The department is required to value its share capital investments at ‘fair value’, which results in a level of inherent uncertainty on estimating the value as at 31 March 2025.
The department undertook a desk-based valuation exercise of its share capital investments as at 31 March 2025 with the assistance of an investments expert.
I identified a risk of misclassification between PDC and loans to NHS providers, and inherent risks regarding the existence and rights and obligations of financial assets. I identified a further a risk that the presentation of the department’s financial assets may not be in accordance with the requirements of the reporting framework.
The majority of the department’s financial assets are held in the NHS providers, Community Health Partnerships Limited, Genomics England Limited, NHS Property Services Limited, and Supply Chain Coordination Limited and are eliminated on consolidation in the departmental group financial statements.
Key observations
I have obtained sufficient assurance over this risk through my substantive testing. I did not identify significant misstatements in the classification, existence, rights and obligations, presentation, and valuation of the department’s financial assets as a result of the work I have performed.
Application of materiality
Departmental Group
Materiality: £1.9 billion
Basis for determining materiality: Approximately 1% of departmental group gross expenditure (£220.7 billion). Materiality set at planning based on a lower gross expenditure level has been retained.
The basis for determining materiality for the 2024-25 financial statements remains largely the same as that used in 2023-24, when materiality was £2.0 billion. The previous basis adjusted gross expenditure to exclude expenditure arising from changes in the discount rate for provisions, which would otherwise have resulted in significant year-on-year changes in materiality, given the significant fluctuations in the discount rate between 2020 and 2023.
Discount rates have stabilised since 2023 and, therefore, no such adjustment is now made.

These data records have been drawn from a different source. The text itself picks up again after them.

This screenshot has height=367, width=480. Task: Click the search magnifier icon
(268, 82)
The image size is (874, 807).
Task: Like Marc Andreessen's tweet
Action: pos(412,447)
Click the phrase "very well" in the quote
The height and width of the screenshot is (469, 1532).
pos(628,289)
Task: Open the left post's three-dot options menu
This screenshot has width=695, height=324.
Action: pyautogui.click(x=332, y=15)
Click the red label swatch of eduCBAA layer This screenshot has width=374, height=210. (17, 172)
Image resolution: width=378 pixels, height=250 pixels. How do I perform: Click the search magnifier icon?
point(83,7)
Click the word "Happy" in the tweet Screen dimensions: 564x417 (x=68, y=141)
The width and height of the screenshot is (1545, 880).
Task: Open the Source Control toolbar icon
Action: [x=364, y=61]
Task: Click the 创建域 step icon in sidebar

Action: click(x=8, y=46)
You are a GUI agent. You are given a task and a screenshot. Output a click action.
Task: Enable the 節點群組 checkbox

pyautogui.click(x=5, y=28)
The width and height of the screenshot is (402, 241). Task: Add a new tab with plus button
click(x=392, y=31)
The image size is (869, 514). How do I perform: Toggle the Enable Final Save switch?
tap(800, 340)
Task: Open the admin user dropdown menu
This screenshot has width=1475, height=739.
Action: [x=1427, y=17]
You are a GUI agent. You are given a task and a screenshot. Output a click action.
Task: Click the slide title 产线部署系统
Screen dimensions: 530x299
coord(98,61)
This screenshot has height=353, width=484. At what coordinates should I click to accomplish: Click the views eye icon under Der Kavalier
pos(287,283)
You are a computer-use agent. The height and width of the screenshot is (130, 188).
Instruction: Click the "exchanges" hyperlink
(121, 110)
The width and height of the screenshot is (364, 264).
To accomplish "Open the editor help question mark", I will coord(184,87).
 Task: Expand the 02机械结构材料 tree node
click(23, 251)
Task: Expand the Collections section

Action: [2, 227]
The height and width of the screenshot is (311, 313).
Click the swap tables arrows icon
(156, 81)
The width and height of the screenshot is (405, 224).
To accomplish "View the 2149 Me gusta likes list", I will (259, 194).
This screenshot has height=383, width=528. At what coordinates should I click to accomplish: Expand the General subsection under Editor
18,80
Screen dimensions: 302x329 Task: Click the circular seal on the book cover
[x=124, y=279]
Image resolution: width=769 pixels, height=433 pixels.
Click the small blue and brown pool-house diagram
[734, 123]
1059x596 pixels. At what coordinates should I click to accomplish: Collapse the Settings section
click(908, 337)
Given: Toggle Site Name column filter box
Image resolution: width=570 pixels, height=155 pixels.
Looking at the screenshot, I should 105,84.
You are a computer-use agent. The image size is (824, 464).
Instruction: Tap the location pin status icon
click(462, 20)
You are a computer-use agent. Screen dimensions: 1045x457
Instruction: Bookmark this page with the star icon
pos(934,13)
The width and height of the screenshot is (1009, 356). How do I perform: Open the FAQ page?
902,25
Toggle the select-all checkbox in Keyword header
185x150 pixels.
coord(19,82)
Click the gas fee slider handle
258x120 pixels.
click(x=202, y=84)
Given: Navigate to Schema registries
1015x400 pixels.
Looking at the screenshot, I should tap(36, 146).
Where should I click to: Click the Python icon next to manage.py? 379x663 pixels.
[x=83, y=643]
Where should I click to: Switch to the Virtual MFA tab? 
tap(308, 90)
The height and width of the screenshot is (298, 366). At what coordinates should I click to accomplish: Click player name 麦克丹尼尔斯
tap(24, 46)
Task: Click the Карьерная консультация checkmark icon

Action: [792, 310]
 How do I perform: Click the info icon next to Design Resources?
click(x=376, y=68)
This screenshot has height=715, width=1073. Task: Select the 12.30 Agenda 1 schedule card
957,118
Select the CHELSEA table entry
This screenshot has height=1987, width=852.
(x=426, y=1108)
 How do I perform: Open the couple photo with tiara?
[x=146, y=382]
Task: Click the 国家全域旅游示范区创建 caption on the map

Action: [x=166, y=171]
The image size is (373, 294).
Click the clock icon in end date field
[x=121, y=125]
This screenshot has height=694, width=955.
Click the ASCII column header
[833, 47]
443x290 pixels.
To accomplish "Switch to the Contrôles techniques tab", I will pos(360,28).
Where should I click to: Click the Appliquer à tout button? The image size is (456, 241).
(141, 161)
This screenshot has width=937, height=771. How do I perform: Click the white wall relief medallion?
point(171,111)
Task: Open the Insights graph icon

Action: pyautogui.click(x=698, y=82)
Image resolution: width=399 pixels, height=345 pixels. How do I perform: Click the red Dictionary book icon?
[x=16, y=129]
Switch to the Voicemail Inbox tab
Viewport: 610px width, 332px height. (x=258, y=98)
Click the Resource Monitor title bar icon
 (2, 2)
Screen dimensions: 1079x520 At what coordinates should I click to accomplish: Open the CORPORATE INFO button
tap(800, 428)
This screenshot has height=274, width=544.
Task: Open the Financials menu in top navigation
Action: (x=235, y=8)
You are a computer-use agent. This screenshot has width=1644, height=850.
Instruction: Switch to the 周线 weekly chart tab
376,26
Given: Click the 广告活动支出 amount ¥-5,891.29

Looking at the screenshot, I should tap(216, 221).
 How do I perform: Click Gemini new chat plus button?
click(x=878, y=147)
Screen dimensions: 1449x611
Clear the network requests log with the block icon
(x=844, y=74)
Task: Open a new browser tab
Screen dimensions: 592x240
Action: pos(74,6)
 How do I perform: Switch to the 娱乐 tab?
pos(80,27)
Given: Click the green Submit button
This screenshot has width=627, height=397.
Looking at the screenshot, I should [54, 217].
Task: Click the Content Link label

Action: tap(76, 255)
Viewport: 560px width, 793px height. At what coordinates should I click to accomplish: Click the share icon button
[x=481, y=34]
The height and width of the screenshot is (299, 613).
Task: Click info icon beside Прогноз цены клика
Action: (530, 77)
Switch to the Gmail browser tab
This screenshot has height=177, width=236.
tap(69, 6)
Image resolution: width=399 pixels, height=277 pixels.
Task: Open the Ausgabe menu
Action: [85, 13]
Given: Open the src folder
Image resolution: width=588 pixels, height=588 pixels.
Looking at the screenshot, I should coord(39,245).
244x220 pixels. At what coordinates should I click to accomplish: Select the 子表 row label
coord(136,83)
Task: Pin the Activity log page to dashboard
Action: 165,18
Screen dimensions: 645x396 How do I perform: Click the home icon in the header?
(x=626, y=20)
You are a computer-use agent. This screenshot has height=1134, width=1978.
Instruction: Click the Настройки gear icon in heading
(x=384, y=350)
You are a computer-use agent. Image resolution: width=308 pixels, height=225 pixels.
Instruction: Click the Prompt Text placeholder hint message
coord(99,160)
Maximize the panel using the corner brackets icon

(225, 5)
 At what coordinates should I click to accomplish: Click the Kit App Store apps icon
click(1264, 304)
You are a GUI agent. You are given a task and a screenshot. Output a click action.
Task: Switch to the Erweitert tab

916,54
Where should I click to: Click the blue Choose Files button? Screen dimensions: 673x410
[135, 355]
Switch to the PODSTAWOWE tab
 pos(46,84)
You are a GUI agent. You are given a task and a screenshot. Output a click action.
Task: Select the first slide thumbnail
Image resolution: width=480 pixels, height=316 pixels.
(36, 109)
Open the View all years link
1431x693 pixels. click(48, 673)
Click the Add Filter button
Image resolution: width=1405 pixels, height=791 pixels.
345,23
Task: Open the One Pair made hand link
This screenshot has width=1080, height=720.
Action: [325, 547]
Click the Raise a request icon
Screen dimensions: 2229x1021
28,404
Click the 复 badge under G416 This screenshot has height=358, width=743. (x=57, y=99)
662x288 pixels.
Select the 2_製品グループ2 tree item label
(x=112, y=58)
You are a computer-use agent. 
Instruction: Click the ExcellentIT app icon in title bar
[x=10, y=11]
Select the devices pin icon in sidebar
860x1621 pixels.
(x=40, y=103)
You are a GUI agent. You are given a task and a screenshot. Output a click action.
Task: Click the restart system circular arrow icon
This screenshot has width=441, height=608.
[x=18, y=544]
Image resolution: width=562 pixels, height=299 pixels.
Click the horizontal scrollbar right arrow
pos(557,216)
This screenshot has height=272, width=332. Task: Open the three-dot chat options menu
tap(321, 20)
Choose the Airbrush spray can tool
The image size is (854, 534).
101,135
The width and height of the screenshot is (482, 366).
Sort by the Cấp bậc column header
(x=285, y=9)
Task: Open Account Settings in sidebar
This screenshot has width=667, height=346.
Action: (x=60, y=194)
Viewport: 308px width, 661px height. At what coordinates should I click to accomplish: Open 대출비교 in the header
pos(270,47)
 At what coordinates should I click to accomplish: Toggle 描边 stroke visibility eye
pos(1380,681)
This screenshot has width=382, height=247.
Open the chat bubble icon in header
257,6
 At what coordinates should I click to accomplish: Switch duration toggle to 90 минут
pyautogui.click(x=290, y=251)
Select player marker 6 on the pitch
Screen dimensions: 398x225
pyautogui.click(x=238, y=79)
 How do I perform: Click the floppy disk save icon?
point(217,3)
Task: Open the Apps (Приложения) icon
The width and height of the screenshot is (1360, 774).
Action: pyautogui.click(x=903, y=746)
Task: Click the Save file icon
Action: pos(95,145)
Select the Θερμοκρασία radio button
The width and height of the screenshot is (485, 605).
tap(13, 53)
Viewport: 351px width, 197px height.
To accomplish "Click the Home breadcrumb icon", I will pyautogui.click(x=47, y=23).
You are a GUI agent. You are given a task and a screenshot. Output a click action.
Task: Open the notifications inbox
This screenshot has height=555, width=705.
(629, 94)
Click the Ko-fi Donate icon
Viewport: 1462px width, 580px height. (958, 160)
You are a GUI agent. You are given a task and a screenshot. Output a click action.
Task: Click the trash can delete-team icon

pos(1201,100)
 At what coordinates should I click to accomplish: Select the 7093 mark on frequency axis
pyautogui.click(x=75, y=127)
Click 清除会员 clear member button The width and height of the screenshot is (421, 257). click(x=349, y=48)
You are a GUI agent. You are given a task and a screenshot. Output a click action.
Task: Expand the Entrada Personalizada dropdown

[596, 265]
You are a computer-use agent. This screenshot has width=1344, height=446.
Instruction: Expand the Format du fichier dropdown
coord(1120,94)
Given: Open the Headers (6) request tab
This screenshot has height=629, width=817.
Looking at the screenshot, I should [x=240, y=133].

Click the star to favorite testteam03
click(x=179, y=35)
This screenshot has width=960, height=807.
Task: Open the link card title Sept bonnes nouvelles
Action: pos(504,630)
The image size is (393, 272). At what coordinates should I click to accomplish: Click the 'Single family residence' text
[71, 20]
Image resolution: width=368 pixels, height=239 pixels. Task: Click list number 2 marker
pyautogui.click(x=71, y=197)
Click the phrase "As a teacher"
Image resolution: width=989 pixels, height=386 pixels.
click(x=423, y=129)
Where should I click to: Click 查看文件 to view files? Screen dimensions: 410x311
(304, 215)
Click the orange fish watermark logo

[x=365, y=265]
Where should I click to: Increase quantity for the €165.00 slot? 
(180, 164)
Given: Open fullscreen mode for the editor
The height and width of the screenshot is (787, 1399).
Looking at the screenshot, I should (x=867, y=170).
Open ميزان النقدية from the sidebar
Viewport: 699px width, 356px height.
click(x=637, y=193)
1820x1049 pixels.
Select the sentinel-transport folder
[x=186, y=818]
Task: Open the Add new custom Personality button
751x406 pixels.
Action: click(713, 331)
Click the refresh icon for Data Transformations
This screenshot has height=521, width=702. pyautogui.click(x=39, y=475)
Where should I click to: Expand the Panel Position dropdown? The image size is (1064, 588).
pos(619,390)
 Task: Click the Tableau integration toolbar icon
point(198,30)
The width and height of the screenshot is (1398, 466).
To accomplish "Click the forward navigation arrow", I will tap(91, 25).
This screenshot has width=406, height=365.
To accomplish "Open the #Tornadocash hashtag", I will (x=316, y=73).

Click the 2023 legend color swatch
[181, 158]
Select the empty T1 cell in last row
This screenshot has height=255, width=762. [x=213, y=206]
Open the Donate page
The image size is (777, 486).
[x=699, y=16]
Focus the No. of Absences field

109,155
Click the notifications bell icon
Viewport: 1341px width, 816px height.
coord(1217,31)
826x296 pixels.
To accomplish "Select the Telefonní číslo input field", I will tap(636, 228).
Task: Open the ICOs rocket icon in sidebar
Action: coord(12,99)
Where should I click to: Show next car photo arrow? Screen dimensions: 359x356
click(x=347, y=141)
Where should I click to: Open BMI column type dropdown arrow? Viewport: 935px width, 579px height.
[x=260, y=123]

Rationale for the benchmark applied: As a public sector department responsible for the provision of health and social care services, the departmental group is primarily funded by amounts drawn down from the Consolidated Fund. Gross expenditure is the primary driver of the departmental group financial statements; the provision of health and social care in England is the department’s primary purpose and a focus of both Parliamentary and public interest. In line with Practice Note 10, I have therefore chosen gross expenditure as the appropriate benchmark to apply.
Department (parent)
Materiality: £1.9 billion
Basis for determining materiality: Approximately 1% of core and agencies gross expenditure (£207.3 billion). Materiality set at planning based on a lower gross expenditure level has been retained.
The basis for determining materiality for the 2024-25 financial statements remains largely the same as that used in 2023-24, when materiality was £1.8 billion. The previous basis capped materiality as lower than departmental group materiality.
Revisions to auditing standards mean that materiality for the department does not need to be capped, as the component performance materiality set for the department reduces the risk of material aggregated misstatements for the departmental group.
Rationale for the benchmark applied: The rationale for the benchmark applied is consistent with that of the departmental group.